Rewrite the lines starting with the line that contains "Task: Click the Choose File upload button" and going on through the line that contains "[x=181, y=155]", replacing "magnifier" with "magnifying glass" and leaving everything else unchanged.

* * * *

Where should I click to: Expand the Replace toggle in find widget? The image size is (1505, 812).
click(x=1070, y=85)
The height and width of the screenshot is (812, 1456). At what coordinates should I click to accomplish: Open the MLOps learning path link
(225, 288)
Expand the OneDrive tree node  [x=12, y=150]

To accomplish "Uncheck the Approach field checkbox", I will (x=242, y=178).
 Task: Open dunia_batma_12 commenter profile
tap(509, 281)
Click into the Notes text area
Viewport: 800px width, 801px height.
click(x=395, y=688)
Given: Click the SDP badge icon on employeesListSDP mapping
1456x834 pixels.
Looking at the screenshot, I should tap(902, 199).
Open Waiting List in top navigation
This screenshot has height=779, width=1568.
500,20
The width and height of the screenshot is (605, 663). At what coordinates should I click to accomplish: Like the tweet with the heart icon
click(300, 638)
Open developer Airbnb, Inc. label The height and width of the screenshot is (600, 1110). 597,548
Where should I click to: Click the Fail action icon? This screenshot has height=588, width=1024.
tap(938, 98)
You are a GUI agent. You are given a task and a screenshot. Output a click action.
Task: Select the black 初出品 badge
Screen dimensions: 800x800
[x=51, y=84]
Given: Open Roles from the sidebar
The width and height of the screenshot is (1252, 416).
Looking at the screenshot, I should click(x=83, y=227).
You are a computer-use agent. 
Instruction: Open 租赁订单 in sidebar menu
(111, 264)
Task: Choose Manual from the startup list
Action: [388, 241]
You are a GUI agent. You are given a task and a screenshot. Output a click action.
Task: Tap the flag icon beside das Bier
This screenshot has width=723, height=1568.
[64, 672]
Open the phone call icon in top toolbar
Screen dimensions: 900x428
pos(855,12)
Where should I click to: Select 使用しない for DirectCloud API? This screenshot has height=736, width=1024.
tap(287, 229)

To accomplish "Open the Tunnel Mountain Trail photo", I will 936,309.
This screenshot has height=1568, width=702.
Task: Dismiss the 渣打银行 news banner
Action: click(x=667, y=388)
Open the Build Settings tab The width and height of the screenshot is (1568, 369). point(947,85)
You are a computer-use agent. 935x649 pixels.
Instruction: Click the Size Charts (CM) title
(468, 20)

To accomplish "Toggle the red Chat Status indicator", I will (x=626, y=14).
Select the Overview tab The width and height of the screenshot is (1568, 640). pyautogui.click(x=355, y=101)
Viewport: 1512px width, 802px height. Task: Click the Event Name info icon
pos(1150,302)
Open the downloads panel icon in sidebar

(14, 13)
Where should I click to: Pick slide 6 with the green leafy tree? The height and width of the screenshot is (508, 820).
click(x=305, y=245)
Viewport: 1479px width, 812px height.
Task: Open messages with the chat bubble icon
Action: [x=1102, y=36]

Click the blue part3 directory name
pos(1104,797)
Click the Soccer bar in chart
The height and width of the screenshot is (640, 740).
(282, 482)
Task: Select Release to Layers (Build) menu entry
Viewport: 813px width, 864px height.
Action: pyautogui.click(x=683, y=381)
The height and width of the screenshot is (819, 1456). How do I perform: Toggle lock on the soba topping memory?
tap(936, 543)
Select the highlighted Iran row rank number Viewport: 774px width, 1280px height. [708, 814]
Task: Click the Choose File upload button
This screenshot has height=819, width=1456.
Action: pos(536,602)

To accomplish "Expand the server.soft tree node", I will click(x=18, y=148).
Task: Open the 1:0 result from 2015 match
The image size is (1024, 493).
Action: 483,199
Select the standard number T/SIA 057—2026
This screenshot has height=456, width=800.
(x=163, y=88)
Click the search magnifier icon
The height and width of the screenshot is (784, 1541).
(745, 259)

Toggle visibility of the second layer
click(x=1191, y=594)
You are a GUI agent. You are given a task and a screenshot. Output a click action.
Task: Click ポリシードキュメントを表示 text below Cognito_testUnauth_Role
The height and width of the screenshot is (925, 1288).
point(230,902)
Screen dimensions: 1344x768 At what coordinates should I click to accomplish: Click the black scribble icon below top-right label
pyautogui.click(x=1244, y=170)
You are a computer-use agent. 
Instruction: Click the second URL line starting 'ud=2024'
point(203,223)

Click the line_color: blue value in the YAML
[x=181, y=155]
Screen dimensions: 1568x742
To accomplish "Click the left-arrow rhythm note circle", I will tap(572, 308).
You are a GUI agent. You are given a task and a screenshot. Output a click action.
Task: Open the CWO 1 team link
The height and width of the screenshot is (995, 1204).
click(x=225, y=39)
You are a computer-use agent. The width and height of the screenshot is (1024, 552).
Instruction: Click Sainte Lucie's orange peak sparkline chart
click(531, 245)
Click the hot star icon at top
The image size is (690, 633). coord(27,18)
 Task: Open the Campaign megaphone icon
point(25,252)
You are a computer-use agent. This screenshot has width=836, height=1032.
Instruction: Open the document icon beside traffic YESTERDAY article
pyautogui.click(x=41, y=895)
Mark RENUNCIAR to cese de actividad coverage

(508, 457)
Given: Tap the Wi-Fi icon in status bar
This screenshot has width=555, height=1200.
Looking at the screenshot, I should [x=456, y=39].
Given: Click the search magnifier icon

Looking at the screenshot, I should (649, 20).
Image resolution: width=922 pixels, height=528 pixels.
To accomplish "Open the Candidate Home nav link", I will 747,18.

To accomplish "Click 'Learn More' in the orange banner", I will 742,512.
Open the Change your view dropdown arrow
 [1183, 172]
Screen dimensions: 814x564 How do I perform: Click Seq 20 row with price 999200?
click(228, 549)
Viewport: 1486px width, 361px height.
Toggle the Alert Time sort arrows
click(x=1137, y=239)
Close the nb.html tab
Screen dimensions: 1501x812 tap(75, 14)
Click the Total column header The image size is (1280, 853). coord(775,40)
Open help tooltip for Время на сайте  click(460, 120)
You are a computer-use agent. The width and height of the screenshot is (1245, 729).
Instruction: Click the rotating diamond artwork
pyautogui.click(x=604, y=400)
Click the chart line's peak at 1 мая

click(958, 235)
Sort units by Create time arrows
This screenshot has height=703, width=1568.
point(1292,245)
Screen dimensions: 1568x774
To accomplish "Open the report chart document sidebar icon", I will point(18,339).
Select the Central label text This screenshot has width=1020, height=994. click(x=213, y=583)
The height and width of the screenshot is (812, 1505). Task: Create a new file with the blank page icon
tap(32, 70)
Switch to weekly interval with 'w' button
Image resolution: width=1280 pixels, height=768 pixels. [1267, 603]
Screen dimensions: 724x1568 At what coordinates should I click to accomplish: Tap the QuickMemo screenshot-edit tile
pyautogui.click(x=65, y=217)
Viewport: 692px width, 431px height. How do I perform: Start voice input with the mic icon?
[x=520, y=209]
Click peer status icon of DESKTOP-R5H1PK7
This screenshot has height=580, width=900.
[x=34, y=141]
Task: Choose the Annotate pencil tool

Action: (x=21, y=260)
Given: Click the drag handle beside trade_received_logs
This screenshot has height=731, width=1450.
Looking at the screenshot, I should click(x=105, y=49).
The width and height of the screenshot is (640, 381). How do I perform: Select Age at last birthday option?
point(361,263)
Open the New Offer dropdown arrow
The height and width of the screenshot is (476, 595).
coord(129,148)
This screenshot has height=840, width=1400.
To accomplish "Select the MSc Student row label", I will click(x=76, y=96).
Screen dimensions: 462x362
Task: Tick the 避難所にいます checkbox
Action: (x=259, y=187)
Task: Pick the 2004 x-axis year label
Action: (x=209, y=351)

* * * *

> _Solution for this exercise_:
Task: Click the Choose File upload button
This screenshot has height=819, width=1456.
Action: pos(536,602)

To accomplish "Expand the server.soft tree node", I will click(x=18, y=148).
Task: Open the 1:0 result from 2015 match
The image size is (1024, 493).
Action: 483,199
Select the standard number T/SIA 057—2026
This screenshot has height=456, width=800.
(x=163, y=88)
Click the search magnifying glass icon
The height and width of the screenshot is (784, 1541).
(745, 259)

Toggle visibility of the second layer
click(x=1191, y=594)
You are a GUI agent. You are given a task and a screenshot. Output a click action.
Task: Click ポリシードキュメントを表示 text below Cognito_testUnauth_Role
The height and width of the screenshot is (925, 1288).
point(230,902)
Screen dimensions: 1344x768 At what coordinates should I click to accomplish: Click the black scribble icon below top-right label
pyautogui.click(x=1244, y=170)
You are a computer-use agent. 
Instruction: Click the second URL line starting 'ud=2024'
point(203,223)

Click the line_color: blue value in the YAML
[x=181, y=155]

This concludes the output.